Data Center de Caucaia deve usar 30 mil litros de água por dia e ser abastecido por poços profundos
Estrutura precisa de refrigeração 24 horas para evitar aquecimento de computadores

O abastecimento de água no futuro Data Center Pecém, que será construído em área do Complexo Industrial e Portuário do Pecém em Caucaia, na Região Metropolitana de Fortaleza, deve ocorrer através de poços artesianos instalados no distrito de Catuana. Ao todo, a megaestrutura deve utilizar cerca de 30 mil litros de água por dia, contando consumo de funcionários, irrigação e refrigeração de supercomputadores.
O projeto do empreendimento prevê a construção de um galpão de serviços técnicos para fornecer serviços de processamento, armazenamento e gerenciamento de dados, abrangendo cerca de 68 hectares – cerca de 95 campos de futebol – na Zona de Processamento de Exportação (ZPE) do Porto do Pecém.
Os detalhes da operação foram obtidos pelo Diário do Nordeste com base nos documentos anexados ao processo de licenciamento, promovido pela empresa Casa dos Ventos junto à Superintendência Estadual do Meio Ambiente (Semace). Ao todo, são quase 1.300 páginas.
Segundo o documento, o Data Center da Casa dos Ventos será abastecido por dois poços artesianos. Esse é um tipo de poço tubular profundo, que é escavado e busca água nos aquíferos do subsolo.
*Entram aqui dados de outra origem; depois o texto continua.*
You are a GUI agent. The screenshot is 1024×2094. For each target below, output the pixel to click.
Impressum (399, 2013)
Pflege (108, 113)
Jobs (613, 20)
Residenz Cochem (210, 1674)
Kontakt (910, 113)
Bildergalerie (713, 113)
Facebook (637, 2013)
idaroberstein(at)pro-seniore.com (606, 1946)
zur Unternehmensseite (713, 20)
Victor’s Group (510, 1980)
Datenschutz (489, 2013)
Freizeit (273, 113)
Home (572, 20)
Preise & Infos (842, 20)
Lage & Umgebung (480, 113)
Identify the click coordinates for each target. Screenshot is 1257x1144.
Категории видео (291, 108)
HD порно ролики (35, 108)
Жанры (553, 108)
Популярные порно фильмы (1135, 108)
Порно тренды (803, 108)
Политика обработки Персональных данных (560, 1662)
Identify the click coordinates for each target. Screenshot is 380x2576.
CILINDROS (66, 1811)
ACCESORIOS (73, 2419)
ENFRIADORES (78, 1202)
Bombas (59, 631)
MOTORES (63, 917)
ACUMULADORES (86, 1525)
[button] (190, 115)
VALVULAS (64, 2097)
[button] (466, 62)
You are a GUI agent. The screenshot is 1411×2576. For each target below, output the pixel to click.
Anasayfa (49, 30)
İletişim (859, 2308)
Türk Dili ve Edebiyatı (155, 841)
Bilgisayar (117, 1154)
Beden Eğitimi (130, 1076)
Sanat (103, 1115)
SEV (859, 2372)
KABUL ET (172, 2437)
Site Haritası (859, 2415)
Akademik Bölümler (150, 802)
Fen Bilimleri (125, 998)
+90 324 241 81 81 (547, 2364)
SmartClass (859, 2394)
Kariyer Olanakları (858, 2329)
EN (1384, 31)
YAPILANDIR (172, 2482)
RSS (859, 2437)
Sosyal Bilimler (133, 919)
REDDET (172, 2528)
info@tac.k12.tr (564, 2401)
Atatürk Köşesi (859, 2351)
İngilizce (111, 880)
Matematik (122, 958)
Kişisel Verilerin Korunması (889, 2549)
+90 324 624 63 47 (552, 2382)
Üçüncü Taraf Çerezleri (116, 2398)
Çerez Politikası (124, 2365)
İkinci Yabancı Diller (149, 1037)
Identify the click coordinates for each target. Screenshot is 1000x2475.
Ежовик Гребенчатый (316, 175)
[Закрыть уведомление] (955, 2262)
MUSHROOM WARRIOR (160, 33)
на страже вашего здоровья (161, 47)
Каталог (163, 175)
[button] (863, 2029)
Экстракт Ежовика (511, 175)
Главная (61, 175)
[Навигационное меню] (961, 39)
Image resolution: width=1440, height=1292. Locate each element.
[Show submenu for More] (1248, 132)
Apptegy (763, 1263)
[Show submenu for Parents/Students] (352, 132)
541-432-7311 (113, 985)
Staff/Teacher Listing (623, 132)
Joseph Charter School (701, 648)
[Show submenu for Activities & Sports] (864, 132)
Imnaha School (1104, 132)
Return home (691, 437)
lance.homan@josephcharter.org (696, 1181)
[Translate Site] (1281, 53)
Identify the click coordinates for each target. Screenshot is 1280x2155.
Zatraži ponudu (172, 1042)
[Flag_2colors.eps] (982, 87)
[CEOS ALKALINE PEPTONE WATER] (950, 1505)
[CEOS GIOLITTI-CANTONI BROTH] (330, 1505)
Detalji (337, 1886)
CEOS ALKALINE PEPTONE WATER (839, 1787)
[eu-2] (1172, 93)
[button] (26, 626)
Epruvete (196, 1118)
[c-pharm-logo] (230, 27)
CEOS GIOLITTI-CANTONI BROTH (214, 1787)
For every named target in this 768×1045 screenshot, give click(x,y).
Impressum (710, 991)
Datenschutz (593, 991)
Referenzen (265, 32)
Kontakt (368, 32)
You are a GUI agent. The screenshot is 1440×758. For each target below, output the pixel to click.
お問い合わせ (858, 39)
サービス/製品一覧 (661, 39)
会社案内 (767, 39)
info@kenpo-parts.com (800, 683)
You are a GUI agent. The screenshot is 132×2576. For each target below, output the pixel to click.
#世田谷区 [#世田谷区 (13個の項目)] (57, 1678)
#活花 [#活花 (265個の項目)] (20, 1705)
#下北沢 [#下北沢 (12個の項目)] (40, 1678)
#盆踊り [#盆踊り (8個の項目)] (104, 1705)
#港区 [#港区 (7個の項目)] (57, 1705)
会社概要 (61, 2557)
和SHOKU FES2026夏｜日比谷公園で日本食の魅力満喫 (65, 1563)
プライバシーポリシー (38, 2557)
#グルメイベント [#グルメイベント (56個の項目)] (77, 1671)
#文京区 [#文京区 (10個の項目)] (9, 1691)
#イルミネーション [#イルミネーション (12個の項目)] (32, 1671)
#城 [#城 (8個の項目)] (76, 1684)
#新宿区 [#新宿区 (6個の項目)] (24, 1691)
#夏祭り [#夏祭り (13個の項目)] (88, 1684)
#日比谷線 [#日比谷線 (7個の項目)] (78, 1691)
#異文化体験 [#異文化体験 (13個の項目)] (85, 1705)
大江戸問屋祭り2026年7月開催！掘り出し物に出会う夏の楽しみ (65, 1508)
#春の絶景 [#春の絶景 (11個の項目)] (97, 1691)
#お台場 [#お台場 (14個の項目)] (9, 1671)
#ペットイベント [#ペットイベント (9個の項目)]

A empresa explica que eles serão empregados para as instalações sanitárias, irrigação, combate a incêndios e ar-condicionado, além de tratamento de esgoto. Para a instalação dos poços artesianos, será necessário realizar um teste de vazão e coletar uma amostra de água para definir onde ficará a estação de tratamento de água.
“Para o funcionamento contínuo dos poços artesianos, será instalada uma bomba submersível capaz de elevar a água até a estação de tratamento e, posteriormente, até o reservatório. Após reservada, a água será bombeada até os pontos de consumo finais”, afirma o projeto.
Pela legislação cearense, todo usuário que utiliza a água bruta de rios, lagoas, açudes, canais, adutoras, poços e nascentes, para qualquer processo produtivo, precisa solicitar uma autorização especial ao Governo do Estado.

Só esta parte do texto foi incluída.